My mother flinches at my words, looking physically pained by them, but she quickly regains her composure, however, the pain in her eyes still linger.

"Yes, I do have work. But that's not important right now. What's important right now is you. So, if you want my time, it's yours."

I don't know what to say to that. I should be happy, but instead I feel conflicted. Should I rather just let her go to work?

"Don't think too deeply into this Rose. Just say what you really want to." she says, reaching over to squeeze my hand.

Just say what I really want to? What is it that I really want to say? Do I want to spend time with her, or do I want her to go to work? I want to fix our relationship, but I don't want to force things.

"I want to spend time with you." I finally decide on, and almost immediately, a smile appears on my mother's face.

"Sure. What do you want to do?"

I hum, placing my finger beneath my chin as I think. What can we do together? And then a light bulb goes off in my head, and I smile. We don't need to do anything fancy. It's the little things that count. I truly just want to see everyone again, and just eat some good food with my mother. I tell my mother what I want and we finish our breakfast before heading back to our separate rooms to get ready.

I take a quick shower before slipping into a light flowery dress and pulling my hair up into a high ponytail. I slip into my converse sneakers and grab my bag before leaving my room. I meet my mother at the door, excited filling up my nerves when we head off.

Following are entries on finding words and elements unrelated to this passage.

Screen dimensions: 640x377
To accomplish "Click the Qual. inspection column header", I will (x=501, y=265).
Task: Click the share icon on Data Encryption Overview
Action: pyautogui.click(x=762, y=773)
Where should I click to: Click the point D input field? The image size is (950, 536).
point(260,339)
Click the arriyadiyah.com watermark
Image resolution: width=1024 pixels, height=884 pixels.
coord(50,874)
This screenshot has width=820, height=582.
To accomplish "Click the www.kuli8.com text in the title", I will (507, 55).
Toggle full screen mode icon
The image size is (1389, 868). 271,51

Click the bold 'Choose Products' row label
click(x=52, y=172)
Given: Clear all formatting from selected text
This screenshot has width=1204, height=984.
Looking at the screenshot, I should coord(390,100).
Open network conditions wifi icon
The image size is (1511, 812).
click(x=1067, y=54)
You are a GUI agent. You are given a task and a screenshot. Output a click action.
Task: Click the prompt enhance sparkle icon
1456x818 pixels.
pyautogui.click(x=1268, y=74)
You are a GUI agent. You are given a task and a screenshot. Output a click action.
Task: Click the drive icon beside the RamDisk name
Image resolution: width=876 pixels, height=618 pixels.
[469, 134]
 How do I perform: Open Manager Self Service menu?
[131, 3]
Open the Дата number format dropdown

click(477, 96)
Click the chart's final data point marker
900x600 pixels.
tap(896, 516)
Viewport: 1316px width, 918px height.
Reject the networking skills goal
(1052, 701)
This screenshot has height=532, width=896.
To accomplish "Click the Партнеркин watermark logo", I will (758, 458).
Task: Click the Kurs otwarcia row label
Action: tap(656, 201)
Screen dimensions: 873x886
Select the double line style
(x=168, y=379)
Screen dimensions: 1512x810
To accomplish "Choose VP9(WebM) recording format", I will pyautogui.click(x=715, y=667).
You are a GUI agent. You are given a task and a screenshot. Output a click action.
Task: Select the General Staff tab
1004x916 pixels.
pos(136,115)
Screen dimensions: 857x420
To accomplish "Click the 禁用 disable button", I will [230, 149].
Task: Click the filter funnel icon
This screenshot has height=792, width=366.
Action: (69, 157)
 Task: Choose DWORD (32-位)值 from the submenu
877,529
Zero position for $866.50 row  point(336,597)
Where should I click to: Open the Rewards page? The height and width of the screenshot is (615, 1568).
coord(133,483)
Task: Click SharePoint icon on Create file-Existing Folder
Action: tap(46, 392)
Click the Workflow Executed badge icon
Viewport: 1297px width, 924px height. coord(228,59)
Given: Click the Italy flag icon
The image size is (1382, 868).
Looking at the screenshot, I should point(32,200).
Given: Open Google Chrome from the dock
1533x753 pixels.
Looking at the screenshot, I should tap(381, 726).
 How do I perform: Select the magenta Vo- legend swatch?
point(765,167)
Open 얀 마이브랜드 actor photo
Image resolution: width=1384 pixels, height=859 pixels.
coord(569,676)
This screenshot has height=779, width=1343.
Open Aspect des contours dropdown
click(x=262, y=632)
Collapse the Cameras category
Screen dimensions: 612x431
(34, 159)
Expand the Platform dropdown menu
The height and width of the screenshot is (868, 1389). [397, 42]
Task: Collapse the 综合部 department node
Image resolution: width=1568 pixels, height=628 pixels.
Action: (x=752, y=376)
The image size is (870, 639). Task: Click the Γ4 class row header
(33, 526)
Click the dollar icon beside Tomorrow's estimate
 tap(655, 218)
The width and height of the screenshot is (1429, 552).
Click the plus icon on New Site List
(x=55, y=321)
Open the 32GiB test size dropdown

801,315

I can't help but stare at the town around me as we walk, every little detail capturing my attention. This place hasn't changed one bit since I left. I smile when my eyes land on the fish and chips shop situated right opposite the beach.

I have so many memories there. Whenever my dad didn't feel like cooking and felt like having a lazy day, we would have dinner at this shop. I remember distinctively how salty the fries were, just to my liking.

Ms Anderson, the owner of the shop stands in the doorway, shaking a mat out onto the tar road. She hasn't changed either, her hair still pulled up in a neat bun and her scarf situated around her neck.

"Ms. Anderson!" I yell out, waving my arm in the air to capture her attention. She looks confused at first, her eyes traveling around her before they finally find me, and the moment they do, they widen and she immediately drops the mat to the ground and runs over to us. The moment she reaches us, she envelopes me in her arms, pulling me into a bone-crushing hug. A laugh escapes my lips and I nearly fall back from the impact.

"My beautiful rose." she breathes into my hair, smoothing her hand over my head.

I smile, wrapping my arms around her little form. My beautiful rose. It's a nickname that she gave me years ago, it being the first thing I remember about her. She gave it to me because of the meaning of my name Bellerose, meaning a beautiful rose. It's quite a beautiful nickname, one I have grown very fond of over the years.

Merely hearing her call me by that name makes my heart feel lighter in my chest.

I knew that coming here was a good idea.